All in all, saving money requires tenacity and organization. If you don’t get it quite right the first times, take it as lesson well learned.

overnight airport stay: productivity tips

Who knew that nights at the airport is quieter than a library?

I sure didn’t until last night. I’d thought the experience would be highly uncomfortable, since I’m no stranger of news clips showing people stranded and camped out at airports during snowstorms. However, my experience, on a normal night for Seattle Tacoma Airport – the place is absolutely serene, to the point, hiding in the workstation helped me to focus on things that needed to be done, and I got lots done in the 12 hours I was there – even with distractions from my social media accounts. Yes.

So what are the keys to productivity in an airport?
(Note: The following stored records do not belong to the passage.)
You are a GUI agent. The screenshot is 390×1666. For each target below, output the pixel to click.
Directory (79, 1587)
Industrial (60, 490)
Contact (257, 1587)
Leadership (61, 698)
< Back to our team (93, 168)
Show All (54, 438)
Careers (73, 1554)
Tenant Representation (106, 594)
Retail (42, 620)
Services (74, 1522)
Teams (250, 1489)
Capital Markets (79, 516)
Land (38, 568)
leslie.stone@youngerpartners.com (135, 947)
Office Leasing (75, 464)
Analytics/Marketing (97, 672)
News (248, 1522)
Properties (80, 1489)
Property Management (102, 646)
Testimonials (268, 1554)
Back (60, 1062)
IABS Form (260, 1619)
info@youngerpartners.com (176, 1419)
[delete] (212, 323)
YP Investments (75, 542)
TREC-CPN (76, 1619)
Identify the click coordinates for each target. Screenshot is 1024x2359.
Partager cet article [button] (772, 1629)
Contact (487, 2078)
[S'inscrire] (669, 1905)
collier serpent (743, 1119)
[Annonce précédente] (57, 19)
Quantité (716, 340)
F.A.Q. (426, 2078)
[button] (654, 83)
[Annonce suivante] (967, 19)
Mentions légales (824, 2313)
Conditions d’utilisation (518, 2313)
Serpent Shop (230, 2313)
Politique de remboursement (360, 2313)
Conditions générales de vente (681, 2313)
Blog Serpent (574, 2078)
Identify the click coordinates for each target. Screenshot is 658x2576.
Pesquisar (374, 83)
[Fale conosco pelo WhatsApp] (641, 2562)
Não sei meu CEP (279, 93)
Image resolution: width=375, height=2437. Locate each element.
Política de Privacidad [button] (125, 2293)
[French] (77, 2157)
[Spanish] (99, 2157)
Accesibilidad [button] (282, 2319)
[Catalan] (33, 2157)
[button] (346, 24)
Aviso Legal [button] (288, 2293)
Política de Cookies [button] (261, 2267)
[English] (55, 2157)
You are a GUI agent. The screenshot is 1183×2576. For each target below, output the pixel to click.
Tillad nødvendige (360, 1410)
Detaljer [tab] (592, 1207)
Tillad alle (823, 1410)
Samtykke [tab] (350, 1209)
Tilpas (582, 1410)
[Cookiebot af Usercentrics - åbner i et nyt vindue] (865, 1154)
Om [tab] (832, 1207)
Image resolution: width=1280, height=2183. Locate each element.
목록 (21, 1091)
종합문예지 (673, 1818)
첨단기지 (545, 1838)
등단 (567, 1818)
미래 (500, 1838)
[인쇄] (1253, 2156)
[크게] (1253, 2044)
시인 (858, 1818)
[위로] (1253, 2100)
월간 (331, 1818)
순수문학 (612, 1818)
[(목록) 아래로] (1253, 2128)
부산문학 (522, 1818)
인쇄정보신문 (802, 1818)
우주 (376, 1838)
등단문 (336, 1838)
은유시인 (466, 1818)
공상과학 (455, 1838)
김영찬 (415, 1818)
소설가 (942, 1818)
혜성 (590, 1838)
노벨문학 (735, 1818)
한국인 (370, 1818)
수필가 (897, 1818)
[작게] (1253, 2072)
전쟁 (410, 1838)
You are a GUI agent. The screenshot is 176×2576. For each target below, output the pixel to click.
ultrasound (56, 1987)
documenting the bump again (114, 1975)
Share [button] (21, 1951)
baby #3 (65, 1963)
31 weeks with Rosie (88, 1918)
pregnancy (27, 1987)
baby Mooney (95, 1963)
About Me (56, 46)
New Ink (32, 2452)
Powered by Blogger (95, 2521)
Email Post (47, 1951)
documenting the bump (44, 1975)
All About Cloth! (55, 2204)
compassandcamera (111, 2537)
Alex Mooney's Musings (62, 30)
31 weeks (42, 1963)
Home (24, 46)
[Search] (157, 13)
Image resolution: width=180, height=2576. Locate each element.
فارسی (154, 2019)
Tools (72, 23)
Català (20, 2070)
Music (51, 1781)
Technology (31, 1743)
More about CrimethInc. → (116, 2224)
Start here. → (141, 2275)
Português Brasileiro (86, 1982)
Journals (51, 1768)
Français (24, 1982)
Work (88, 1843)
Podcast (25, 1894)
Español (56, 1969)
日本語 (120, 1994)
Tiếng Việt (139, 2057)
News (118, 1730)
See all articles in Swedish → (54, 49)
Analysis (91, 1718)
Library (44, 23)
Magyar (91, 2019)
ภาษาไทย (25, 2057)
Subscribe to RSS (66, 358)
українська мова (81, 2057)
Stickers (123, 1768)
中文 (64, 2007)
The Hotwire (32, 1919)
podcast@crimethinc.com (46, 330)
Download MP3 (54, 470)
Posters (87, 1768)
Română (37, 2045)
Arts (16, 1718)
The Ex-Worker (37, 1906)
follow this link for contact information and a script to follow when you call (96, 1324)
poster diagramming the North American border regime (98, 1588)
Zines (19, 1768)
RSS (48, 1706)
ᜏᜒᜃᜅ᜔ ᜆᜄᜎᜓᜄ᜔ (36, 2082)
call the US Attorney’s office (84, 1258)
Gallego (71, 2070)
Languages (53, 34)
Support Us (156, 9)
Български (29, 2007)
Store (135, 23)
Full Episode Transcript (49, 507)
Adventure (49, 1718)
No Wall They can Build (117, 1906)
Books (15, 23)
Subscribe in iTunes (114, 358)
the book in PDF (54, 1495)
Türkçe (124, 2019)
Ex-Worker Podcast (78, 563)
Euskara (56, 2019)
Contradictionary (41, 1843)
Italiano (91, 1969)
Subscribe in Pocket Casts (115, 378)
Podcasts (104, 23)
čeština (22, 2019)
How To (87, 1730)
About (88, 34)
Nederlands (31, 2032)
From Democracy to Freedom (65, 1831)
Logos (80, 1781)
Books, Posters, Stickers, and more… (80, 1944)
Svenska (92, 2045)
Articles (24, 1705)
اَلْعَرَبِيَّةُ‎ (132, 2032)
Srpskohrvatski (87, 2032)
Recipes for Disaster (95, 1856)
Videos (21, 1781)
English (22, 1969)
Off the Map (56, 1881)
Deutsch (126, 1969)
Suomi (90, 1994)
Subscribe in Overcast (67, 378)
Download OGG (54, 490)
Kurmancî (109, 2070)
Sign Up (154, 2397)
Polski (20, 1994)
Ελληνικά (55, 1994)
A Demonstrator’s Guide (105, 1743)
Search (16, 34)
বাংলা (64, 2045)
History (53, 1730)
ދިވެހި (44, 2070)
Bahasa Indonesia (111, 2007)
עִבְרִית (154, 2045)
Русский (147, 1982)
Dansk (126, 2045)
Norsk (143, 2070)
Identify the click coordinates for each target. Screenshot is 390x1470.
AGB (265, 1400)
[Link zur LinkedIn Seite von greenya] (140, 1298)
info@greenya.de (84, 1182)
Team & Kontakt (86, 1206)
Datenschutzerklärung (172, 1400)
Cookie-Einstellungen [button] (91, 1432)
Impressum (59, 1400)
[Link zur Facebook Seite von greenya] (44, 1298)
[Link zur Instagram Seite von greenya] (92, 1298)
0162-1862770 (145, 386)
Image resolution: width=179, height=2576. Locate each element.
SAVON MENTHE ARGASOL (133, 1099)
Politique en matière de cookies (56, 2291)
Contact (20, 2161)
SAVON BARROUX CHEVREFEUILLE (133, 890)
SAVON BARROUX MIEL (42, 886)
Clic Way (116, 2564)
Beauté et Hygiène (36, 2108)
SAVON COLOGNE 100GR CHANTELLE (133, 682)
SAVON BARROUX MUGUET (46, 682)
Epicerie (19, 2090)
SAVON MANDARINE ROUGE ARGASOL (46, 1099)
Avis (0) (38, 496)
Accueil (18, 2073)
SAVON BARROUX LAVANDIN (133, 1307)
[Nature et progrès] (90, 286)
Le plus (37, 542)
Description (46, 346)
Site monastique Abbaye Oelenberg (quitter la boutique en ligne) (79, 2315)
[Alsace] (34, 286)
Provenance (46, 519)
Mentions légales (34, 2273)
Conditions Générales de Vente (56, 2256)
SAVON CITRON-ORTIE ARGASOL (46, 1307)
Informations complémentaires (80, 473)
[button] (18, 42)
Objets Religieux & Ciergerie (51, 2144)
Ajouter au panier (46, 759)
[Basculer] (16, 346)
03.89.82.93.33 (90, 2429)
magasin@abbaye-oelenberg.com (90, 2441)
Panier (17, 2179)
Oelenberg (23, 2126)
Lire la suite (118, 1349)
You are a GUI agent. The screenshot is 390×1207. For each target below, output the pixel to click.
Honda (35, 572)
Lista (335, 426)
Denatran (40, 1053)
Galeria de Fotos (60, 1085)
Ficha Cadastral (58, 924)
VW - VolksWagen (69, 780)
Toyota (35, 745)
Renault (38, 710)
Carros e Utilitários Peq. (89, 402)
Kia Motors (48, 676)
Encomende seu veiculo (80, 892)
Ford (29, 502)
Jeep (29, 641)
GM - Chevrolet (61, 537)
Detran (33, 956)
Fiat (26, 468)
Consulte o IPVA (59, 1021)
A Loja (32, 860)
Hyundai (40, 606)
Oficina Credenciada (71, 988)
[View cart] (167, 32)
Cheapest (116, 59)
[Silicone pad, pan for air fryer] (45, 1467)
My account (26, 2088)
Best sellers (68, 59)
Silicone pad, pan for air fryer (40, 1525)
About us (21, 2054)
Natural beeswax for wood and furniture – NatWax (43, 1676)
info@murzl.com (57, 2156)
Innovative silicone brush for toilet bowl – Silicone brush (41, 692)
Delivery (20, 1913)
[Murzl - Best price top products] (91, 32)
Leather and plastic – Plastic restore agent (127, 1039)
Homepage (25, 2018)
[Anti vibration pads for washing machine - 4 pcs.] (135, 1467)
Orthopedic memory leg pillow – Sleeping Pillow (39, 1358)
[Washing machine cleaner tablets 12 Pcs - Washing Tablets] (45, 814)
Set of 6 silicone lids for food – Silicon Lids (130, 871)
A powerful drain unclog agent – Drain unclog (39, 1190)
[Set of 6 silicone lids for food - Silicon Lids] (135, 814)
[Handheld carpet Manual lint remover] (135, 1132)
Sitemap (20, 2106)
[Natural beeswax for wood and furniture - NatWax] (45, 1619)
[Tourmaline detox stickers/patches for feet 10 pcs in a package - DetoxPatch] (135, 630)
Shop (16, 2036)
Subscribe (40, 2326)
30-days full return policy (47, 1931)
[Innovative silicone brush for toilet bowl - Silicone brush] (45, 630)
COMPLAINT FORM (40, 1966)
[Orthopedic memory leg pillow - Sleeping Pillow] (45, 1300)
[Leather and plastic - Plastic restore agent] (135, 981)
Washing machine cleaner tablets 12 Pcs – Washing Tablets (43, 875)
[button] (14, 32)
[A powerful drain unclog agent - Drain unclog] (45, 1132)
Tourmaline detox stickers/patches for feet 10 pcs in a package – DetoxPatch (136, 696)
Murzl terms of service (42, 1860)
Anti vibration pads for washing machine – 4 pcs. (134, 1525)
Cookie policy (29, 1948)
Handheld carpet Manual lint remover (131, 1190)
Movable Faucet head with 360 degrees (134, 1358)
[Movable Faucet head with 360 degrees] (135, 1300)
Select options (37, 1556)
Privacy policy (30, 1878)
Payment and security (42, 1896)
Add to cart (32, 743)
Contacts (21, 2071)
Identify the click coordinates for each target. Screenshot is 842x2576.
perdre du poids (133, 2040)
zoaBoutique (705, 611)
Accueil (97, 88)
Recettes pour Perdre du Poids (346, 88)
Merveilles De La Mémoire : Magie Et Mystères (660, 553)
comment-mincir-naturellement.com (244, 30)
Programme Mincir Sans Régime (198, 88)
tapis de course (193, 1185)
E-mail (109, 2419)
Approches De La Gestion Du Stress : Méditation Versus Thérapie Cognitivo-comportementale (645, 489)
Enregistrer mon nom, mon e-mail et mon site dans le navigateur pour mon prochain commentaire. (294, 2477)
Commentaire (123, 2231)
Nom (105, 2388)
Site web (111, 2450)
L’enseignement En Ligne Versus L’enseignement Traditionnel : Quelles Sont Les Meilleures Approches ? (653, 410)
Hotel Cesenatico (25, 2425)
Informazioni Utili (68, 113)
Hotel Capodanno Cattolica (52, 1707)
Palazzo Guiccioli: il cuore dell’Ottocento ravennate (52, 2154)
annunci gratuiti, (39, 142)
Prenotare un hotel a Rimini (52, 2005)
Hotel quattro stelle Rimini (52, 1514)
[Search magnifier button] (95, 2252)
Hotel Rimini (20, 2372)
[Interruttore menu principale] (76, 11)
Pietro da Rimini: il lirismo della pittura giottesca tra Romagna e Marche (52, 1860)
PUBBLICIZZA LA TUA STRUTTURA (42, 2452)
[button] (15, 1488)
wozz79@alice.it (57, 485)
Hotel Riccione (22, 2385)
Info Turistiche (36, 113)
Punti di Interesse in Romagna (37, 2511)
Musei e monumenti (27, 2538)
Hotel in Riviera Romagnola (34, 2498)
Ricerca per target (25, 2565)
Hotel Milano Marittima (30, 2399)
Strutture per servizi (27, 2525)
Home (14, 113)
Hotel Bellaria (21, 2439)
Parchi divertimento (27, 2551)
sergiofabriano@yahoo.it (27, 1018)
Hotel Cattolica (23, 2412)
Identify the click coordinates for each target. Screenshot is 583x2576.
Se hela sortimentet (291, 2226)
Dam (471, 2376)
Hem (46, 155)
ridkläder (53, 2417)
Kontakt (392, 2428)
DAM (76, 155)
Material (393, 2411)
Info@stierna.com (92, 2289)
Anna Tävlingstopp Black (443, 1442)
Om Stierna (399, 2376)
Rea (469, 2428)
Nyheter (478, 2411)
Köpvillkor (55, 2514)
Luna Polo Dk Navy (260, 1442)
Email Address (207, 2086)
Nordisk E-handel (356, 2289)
  1. Decide that you’re here to work: you might as well, you’re staying at an airport, do you really dare to sleep?
  2. Find the secluded workstations if you can: they’re usually the surface with chargers and bar stools. Depending on the airport you might also find some working cubicles which sort of look like some business class seat – it’s shielded from three sides with only one side open, helping you to ignore the outside world.
  3. Get yourself two drinks, not one: you want to stay well hydrated, so if you get a coffee to pull the all nighter, or something stronger like an energy drink, and you want to minimize the times you have to get up to grab something to drink. And when you have two drinks and not one, when you leave to get up to use the washroom, you’ll leave one drink at the table, giving people the idea that you’re coming back (without actually leaving anything valuable behind), saving yourself a seat.
  4. Make sure you get up and stretch regularly: the seats are only comfy for so long, and according to research, sitting is the new smoking, so make sure you get up to stretch, move, yoga!
  5. Respect other people’s space: there might be other travellers staying at the airport at night. Don’t blast loud music, or talk loudly on the phone – respect each other’s space and focus on what you’re working on.